Monday, Feb. 12, 1973
Whoopee with WEO
Charles G. Bluhdorn, the volatile financial wizard who put together the $1.67 billion-a-year Gulf & Western conglomerate, has a way of buying into companies that later turn out to be holding hidden assets. Evidently, Chairman Bluhdorn thinks that the Great Atlantic & Pacific Tea Co., the money-losing supermarket chain, has a few cookies on its shelves that no one else knows about. Last week G. & W. offered a minimum price to buy 3,750,000 shares of A. & P. stock--enough, when combined with the 1,046,000 that G.&W. already owns, to give it 19% of the stock.
G. & W. officers described the deal as merely "an investment," presumably meaning that they do not plan to try for full control of the $5.5 billion-a-year food colossus. Having watched the price of A. & P. stock drop from 30 to 16 7/8 over the past two years, Bluhdorn might be counting on the company's highly touted WEO (Where Economy Originates) discounting campaign to turn earnings around, after which he could sell off at a profit. Trouble is, while WHO has boosted A. & P.'s sales, it has so far savaged A. & P. earnings. The company lost more than $50 million in the first three quarters of fiscal '72 (compared with a $16 million profit in the equivalent period of '71) and skipped a quarterly dividend last month for the first time since 1925.

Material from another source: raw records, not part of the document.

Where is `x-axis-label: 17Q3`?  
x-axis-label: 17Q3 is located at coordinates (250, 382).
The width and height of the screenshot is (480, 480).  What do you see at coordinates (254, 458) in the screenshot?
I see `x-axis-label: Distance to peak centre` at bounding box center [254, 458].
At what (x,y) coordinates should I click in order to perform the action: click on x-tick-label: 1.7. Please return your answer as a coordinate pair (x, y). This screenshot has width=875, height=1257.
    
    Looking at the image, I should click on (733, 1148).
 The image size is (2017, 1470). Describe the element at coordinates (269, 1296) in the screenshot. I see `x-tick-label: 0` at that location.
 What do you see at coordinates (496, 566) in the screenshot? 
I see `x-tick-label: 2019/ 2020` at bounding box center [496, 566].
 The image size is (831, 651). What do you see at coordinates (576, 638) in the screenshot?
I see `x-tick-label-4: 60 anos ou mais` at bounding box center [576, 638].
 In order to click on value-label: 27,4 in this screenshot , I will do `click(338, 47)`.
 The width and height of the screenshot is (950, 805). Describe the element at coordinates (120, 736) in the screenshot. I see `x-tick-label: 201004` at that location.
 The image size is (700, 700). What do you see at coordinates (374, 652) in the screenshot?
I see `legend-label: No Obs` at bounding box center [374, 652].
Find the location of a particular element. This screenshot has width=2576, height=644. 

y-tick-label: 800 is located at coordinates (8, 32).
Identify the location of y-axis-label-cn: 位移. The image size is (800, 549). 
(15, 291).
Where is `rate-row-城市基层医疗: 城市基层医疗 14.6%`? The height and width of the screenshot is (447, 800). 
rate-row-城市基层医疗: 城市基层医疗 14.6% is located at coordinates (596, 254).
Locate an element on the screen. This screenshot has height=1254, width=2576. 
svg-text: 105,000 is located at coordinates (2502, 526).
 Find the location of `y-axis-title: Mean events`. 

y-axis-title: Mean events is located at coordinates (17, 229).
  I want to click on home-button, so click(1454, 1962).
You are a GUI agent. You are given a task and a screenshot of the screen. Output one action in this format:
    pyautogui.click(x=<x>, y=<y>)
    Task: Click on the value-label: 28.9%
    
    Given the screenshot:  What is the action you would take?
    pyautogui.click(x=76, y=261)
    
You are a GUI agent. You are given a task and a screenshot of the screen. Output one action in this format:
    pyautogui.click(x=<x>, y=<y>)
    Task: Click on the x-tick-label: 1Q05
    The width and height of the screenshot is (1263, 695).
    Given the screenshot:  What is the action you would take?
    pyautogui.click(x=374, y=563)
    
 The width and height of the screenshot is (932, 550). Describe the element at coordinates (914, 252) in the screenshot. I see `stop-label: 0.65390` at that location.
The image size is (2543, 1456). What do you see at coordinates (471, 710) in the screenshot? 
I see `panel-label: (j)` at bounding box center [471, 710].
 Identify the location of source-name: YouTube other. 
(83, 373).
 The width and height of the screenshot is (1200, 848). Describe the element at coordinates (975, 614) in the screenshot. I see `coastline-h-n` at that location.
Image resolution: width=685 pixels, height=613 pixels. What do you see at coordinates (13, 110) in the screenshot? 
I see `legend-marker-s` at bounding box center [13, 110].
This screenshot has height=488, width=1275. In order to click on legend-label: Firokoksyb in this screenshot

Still, A. & P. just might be an attractive merger target for a man of Bluhdorn's acquisitive instincts. A. & P. has lush cash assets ($78 million at last count), a credit line of $100 million and a huge real estate inventory--all of which the supremely confident Bluhdorn may think he can put to better use than the supermarket chain's stodgy management. A. & P.'s bosses were aghast, and Chairman William Kane promised to oppose vigorously Bluhdorn's tender offer.
Small investors, who own about one-third of A. & P.'s shares, could well decide to take Bluhdorn's offer of $20 per share, which was $3 more than the price that the stock was bringing at the time. The other major holders of A. & P. are the John A. Hartford Foundation and various members of the founding Hartford family. Trustees of the foundation will meet this week to decide their position. A. & P. Heir Huntington Hartford, who has sold most of his stock, did not think much of the Bluhdorn offer, saying that selling to G. & W. would be "like jumping from the frying pan into the fire." Meanwhile Wall Streeters reckoned that Bluhdorn had acted unwisely. Just after the offer was made, G. & W. stock fell from 30 3/8 to 28 1/2, and Merrill Lynch downgraded its recommendation on Gulf & Western from "buy" to "hold."